Senza leader le proteste hanno avuto poco senso strategico, e alcuni analisti ritengono che è nell’interesse sia di Israele che dell’Autorità palestinese far sì che i giovani palestinesi diano semplicemente sfogo alla loro rabbia.
Issa riconosce che i palestinesi che rischiano la vita lanciando pietre contro il muro di separazione israeliano causano ben pochi danni materiali a Israele.
Ma in questo momento, dopo decenni di negoziati e tentativi falliti di far pressione a livello internazionale su Israele, non c’è altra scelta.

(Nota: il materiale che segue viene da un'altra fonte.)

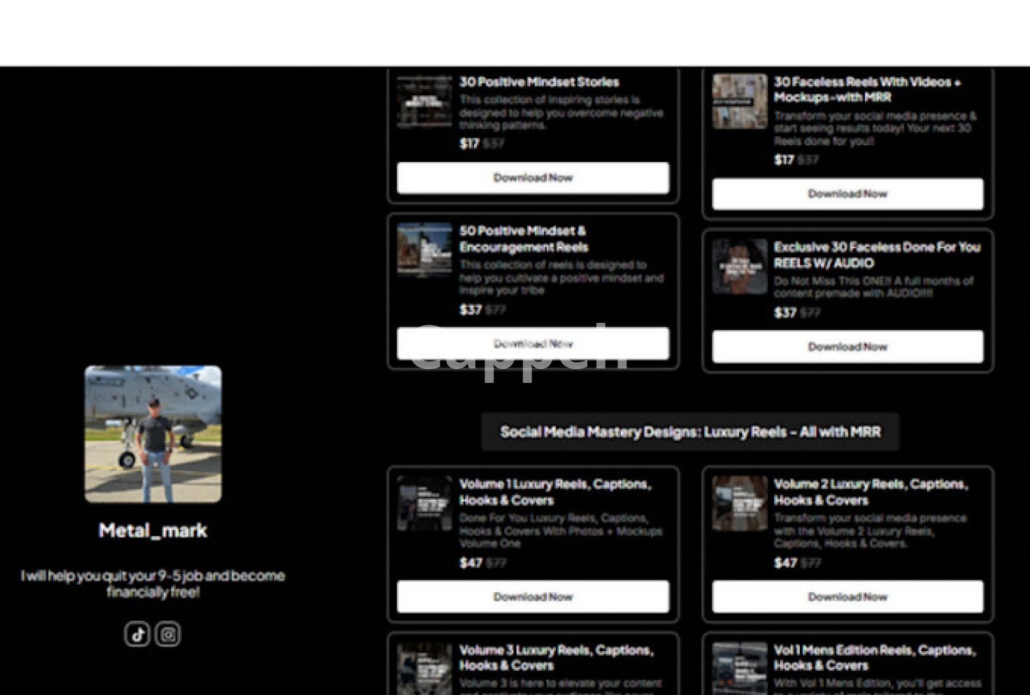This screenshot has height=695, width=1030.
Task: Click the Volume 3 Luxury Reels thumbnail
Action: coord(424,668)
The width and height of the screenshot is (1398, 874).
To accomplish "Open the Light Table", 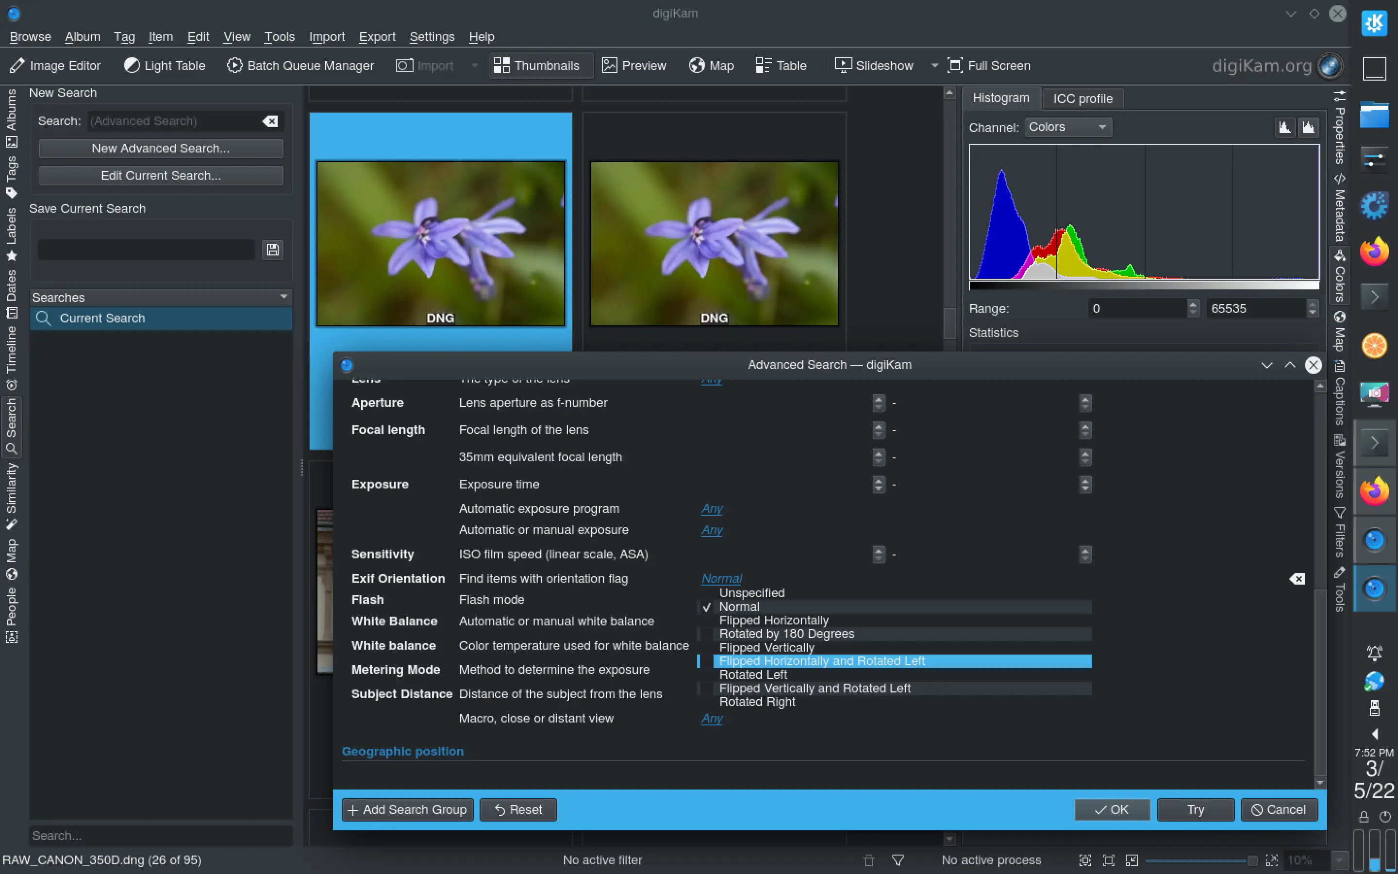I will pyautogui.click(x=165, y=65).
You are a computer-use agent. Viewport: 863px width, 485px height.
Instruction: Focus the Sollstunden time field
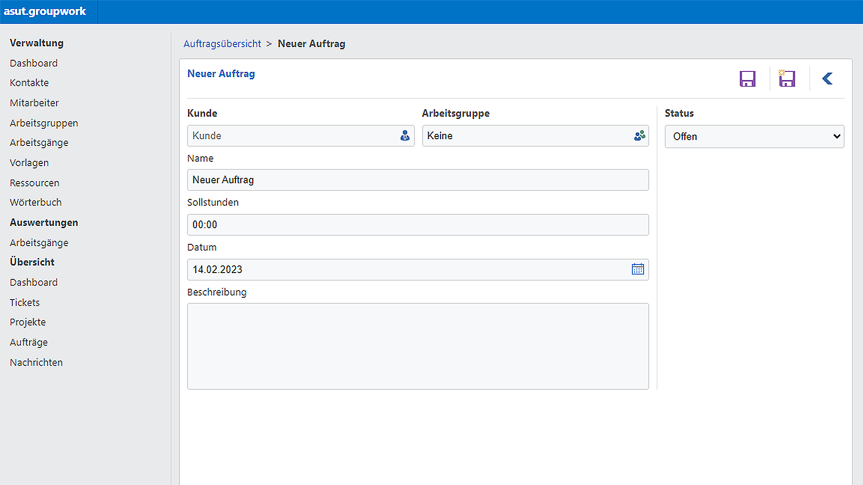(418, 225)
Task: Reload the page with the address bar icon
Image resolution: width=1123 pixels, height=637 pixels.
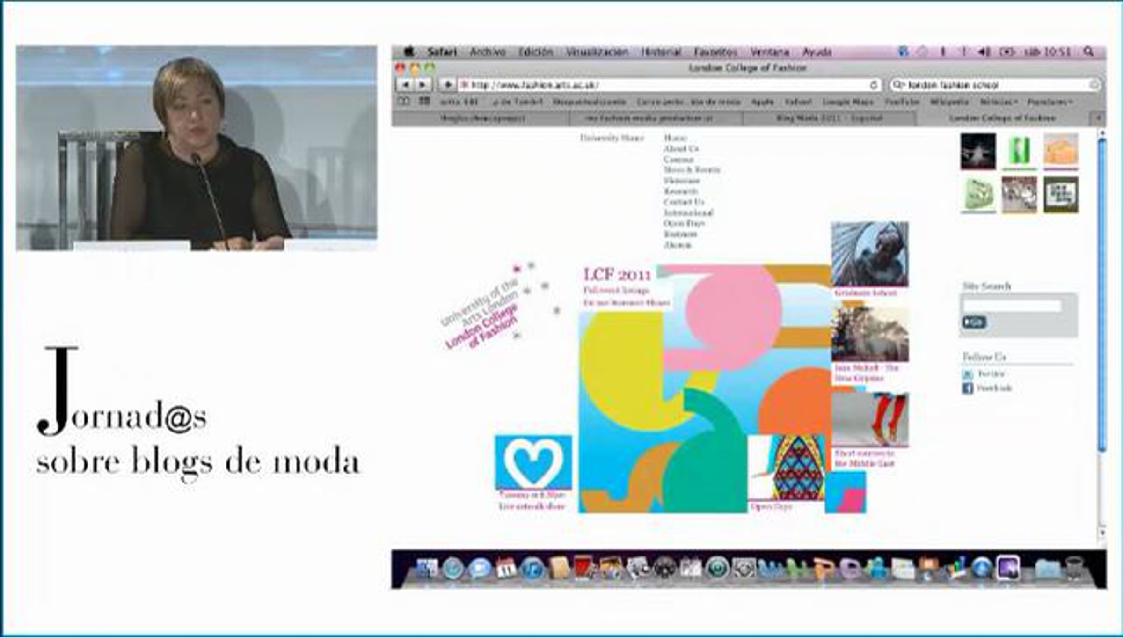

I giovani palestinesi scesi in strada a Betlemme recentemente non intendono fare pressione su Israele, egli dice. Loro cercano solo di dimostrare il «rifiuto dell’oppressione».
Le proteste sono il grido di una generazione di palestinesi che sente da troppo tempo di non essere ascoltata da nessuno.
Issa pensa che, in definitiva, Israele teme non tanto la strategia, quanto la mentalità della sua generazione, il rifiuto di rinunciare alla libertà. Se le recenti proteste si sono affievolite, quella mentalità permane.
Issa racconta che nel loro viaggio in Francia i tre amici non sono riusciti a capire perché i francesi non vadano al mare ogni giorno: come se non comprendessero il valore della loro libertà. Come se i francesi fossero più «perduti» di loro tre.
«Almeno qui abbiamo qualcosa per cui combattere», egli dice.